Your task: Find the line below that contains "Screen dimensions: 725x1568". Transcribe it and every line after it exactly, adding nothing.

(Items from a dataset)
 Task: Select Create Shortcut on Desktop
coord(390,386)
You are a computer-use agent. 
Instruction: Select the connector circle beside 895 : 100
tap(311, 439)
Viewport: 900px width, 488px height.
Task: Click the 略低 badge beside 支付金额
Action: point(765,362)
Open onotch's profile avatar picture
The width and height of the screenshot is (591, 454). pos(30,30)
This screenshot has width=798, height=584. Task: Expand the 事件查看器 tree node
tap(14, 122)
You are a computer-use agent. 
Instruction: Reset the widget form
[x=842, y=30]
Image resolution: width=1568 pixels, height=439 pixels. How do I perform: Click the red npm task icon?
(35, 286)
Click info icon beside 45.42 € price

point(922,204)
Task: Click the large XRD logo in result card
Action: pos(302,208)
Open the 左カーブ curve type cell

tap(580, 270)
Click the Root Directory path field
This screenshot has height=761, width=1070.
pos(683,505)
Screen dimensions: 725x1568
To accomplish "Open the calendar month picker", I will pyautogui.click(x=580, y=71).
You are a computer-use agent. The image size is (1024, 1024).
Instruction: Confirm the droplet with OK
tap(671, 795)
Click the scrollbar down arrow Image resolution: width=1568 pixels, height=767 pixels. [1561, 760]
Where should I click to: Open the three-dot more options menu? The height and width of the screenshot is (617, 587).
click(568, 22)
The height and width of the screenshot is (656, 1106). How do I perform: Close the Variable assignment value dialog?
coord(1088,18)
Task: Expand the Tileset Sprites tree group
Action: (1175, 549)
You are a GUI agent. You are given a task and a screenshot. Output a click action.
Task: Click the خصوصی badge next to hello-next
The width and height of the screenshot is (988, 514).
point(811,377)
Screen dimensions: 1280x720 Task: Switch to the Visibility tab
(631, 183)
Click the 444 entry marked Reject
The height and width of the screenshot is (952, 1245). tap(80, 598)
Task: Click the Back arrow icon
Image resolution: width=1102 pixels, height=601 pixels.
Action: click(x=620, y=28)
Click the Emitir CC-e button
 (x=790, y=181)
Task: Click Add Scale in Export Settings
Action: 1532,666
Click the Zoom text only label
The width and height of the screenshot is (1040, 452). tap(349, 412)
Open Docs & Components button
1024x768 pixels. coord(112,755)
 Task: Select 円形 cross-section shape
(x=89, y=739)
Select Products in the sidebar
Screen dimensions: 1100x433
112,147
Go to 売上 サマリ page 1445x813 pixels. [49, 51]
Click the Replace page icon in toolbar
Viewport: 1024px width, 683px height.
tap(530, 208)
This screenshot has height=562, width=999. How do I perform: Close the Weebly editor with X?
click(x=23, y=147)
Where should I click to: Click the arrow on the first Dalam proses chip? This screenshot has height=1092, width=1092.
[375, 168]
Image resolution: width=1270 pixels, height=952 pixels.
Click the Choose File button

Expected output:
Screen dimensions: 725x1568
To accomplish "Open the calendar month picker", I will pyautogui.click(x=580, y=71).
You are a computer-use agent. The image size is (1024, 1024).
Instruction: Confirm the droplet with OK
tap(671, 795)
Click the scrollbar down arrow Image resolution: width=1568 pixels, height=767 pixels. [1561, 760]
Where should I click to: Open the three-dot more options menu? The height and width of the screenshot is (617, 587).
click(568, 22)
The height and width of the screenshot is (656, 1106). How do I perform: Close the Variable assignment value dialog?
coord(1088,18)
Task: Expand the Tileset Sprites tree group
Action: (1175, 549)
You are a GUI agent. You are given a task and a screenshot. Output a click action.
Task: Click the خصوصی badge next to hello-next
The width and height of the screenshot is (988, 514).
point(811,377)
Screen dimensions: 1280x720 Task: Switch to the Visibility tab
(631, 183)
Click the 444 entry marked Reject
The height and width of the screenshot is (952, 1245). tap(80, 598)
Task: Click the Back arrow icon
Image resolution: width=1102 pixels, height=601 pixels.
Action: click(x=620, y=28)
Click the Emitir CC-e button
 (x=790, y=181)
Task: Click Add Scale in Export Settings
Action: 1532,666
Click the Zoom text only label
The width and height of the screenshot is (1040, 452). tap(349, 412)
Open Docs & Components button
1024x768 pixels. coord(112,755)
 Task: Select 円形 cross-section shape
(x=89, y=739)
Select Products in the sidebar
Screen dimensions: 1100x433
112,147
Go to 売上 サマリ page 1445x813 pixels. [49, 51]
Click the Replace page icon in toolbar
Viewport: 1024px width, 683px height.
tap(530, 208)
This screenshot has height=562, width=999. How do I perform: Close the Weebly editor with X?
click(x=23, y=147)
Where should I click to: Click the arrow on the first Dalam proses chip? This screenshot has height=1092, width=1092.
[375, 168]
Image resolution: width=1270 pixels, height=952 pixels.
Click the Choose File button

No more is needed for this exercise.